Regia
Ridley Scott
Lunedì 18 Febbraio 2002 13:00
Black Hawk Down
La guerra di Somalia secondo Ridley Scott
Di Enrico Astolfi

Il 3 Ottobre del 1993 diciassette elicotteri con a bordo le truppe speciali americane volano sui cieli di Mogadiscio per un’importante azione militare nell’ambito dell’operazione Reston Hope…
Sull’onda di successi planetari come Il Gladiatore e Hannibal, esce anche in Italia l’atteso ultimo film di Ridley Scott dal titolo Black Hawk Down (Black Hawk Abbattuto).
Tratto dal romanzo Black Hawk Down di Mark Bowden, il film racconta dei tragici eventi che successero il 3 ottobre del 1993, quando un gruppo di soldati americani della Delta Force fu inviato nella città somala di Mogadiscio a supporto delle truppe di pace dell’ONU.

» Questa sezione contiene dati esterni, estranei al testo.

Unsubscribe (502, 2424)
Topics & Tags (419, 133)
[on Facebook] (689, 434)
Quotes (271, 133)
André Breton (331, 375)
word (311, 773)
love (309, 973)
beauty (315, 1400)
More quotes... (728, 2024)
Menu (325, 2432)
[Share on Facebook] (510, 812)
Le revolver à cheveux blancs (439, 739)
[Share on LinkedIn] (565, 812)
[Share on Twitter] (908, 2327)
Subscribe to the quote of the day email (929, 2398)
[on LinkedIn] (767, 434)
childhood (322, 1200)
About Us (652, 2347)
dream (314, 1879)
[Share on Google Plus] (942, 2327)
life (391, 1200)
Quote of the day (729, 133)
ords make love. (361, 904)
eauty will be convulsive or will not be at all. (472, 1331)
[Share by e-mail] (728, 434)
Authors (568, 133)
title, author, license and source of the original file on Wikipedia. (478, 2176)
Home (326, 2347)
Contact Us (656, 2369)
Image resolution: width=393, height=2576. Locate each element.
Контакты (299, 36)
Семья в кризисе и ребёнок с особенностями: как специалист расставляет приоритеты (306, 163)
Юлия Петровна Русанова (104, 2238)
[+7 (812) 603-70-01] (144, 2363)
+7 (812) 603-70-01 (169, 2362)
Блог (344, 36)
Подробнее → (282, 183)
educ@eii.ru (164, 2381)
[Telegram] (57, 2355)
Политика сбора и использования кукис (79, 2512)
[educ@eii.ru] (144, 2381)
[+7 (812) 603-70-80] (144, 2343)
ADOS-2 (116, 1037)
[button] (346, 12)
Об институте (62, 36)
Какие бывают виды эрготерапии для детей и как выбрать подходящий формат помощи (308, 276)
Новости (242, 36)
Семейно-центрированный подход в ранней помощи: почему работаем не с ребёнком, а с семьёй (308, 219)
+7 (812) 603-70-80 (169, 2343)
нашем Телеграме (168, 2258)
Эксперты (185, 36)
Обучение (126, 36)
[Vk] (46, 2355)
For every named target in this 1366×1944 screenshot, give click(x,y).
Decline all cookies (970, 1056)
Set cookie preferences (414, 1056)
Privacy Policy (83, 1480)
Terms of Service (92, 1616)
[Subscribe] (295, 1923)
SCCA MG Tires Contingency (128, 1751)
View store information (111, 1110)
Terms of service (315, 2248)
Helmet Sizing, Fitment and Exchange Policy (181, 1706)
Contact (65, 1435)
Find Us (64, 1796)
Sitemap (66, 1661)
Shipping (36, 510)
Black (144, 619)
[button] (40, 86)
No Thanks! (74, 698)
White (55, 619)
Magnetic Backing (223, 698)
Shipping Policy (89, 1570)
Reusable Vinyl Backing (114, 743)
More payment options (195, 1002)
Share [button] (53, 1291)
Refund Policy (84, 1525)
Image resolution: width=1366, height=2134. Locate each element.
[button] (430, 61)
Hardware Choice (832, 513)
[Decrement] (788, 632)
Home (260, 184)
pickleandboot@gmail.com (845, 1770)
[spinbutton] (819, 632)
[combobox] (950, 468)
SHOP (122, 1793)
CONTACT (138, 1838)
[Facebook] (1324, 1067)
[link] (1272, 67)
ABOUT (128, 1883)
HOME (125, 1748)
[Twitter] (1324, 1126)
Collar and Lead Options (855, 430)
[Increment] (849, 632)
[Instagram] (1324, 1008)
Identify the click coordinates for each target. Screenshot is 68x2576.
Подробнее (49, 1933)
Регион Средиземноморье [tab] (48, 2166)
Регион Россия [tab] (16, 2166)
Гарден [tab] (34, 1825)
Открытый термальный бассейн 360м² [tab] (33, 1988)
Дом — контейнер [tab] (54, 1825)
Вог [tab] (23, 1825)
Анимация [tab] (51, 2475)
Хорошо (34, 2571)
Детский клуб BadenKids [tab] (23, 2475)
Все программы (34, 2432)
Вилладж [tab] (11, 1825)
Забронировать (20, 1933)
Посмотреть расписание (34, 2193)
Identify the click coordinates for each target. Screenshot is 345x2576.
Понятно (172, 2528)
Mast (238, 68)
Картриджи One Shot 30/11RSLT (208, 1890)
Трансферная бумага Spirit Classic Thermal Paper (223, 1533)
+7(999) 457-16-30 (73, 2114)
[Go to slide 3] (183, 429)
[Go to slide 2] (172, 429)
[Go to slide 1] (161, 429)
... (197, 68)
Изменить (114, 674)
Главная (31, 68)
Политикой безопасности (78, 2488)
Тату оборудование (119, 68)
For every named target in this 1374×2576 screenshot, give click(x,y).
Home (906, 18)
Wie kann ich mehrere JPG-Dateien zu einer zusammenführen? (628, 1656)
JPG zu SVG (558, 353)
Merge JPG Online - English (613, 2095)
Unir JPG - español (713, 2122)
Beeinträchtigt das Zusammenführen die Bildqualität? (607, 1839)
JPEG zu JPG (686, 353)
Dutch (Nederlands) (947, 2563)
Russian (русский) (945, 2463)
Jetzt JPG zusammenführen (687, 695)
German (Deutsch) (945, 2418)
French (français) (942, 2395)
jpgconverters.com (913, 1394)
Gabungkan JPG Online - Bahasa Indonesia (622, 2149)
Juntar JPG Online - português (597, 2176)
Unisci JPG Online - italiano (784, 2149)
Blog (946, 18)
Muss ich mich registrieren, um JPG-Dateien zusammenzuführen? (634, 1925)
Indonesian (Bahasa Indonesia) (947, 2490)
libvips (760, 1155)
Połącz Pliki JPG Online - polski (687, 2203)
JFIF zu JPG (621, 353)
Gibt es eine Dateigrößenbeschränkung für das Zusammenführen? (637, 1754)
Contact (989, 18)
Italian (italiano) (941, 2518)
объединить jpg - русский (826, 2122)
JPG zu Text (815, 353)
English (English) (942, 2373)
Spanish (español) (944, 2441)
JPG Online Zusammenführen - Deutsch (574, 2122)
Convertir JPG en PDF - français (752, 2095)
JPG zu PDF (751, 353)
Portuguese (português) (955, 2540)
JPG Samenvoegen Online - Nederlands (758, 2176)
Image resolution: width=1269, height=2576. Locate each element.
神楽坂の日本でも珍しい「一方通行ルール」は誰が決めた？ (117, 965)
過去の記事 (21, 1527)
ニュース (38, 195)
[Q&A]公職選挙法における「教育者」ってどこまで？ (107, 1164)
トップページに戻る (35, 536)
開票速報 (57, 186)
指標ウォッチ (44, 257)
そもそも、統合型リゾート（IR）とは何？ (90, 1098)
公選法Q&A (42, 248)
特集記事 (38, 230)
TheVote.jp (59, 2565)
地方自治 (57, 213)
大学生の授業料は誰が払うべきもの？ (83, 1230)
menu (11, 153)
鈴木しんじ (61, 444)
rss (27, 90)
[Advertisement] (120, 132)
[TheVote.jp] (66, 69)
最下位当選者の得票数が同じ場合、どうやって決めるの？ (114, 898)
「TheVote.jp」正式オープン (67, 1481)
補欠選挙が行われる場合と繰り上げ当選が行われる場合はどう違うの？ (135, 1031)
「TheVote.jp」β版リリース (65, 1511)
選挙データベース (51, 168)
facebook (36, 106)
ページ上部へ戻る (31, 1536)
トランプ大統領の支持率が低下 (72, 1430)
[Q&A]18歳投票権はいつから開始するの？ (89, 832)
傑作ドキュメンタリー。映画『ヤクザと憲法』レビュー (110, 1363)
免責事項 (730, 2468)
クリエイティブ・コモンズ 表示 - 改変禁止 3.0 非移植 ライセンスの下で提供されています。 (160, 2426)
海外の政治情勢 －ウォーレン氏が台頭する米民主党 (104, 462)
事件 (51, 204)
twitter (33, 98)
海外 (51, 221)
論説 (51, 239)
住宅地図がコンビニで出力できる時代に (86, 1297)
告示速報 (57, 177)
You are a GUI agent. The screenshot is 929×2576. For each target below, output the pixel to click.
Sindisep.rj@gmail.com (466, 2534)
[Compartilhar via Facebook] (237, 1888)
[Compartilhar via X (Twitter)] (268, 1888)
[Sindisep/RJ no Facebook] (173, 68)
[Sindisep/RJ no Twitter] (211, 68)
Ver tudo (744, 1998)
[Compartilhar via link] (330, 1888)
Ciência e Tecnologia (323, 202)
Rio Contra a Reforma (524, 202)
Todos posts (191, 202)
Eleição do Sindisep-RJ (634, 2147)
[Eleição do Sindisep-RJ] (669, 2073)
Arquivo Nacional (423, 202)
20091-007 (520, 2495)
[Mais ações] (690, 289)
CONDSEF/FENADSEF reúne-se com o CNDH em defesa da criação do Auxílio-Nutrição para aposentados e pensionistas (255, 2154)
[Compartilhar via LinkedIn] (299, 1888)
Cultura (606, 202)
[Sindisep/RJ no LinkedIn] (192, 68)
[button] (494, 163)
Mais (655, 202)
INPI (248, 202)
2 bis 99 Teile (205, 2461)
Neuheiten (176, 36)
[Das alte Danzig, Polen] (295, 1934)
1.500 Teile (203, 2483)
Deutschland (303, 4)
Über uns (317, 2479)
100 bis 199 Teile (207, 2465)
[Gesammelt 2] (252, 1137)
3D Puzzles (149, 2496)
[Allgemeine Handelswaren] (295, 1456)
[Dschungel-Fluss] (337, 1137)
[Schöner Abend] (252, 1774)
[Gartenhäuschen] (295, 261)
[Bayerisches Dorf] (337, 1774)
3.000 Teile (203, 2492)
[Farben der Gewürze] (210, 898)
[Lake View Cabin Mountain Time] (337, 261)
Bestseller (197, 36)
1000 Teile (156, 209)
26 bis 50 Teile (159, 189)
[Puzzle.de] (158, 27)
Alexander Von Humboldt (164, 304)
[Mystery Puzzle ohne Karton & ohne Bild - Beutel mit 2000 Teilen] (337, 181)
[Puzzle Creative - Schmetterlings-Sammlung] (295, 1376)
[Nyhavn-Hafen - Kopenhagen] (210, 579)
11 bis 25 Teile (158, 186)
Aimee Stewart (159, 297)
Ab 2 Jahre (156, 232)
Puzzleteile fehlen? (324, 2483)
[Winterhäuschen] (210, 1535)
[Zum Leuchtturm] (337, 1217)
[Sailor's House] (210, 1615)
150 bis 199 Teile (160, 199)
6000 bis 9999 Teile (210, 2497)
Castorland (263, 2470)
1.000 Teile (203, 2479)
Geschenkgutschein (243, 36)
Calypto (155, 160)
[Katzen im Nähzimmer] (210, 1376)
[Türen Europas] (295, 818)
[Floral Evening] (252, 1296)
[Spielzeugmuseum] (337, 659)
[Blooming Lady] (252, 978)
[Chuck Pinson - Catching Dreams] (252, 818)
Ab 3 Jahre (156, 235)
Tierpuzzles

Dopo una presentazione di luoghi e personaggi, il film narra la preparazione dell’azione militare e il successivo disastro, utilizzando i personaggi in maniera interscambiabile: infatti nessuno dei giovani soldati ha una personalità sviluppata e la caratterizzazione deriva unicamente dal modo in cui agiscono in battaglia.
La missione prevede la cattura di alcuni esponenti e uomini fidati del generale Mohamed Aidid, capo della guerriglia somala, ma il piano inaspettatamente fallisce e si trasforma nel più grande scontro a fuoco sostenuto dalle forze armate statunitensi dai tempi della guerra del Vietnam.
E per 143 minuti Black Howk Down non risparmia niente e mostra tutto l’orrore della guerra: il sangue, le pallottole, i corpi feriti e straziati, la paura e la violenza. Una rappresentazione realistica e priva di qualunque filtro nei confronti dell’orrore bellico che ricorda fortemente le sequenze di apertura di Salvate il soldato Ryan di Steven Spielberg. Ma ciò che in Spielberg era il presupposto di un drammatico itinerario reale e spirituale, in Black Howk Down si ferma alla spettacolarizzazione dell’orrore e delle crude scene di guerra.
Quelle interminabili diciotto ore, sono rappresentate in Black Howk Down attraverso gli occhi del Sergente Matt Eversmann interpretato dal giovane Josh Hartnett che torna per la seconda volta sulle scene di un film di guerra dopo il recente Pearl Harbor di Michael Bay.
Per concludere, fa impressione leggere sui titoli di coda i nomi dei diciannove soldati statunitensi che perirono in quella battaglia per scoprire poi che, nella stessa azione militare, morirono anche un migliaio di somali di cui non sappiamo e non sapremo mai niente.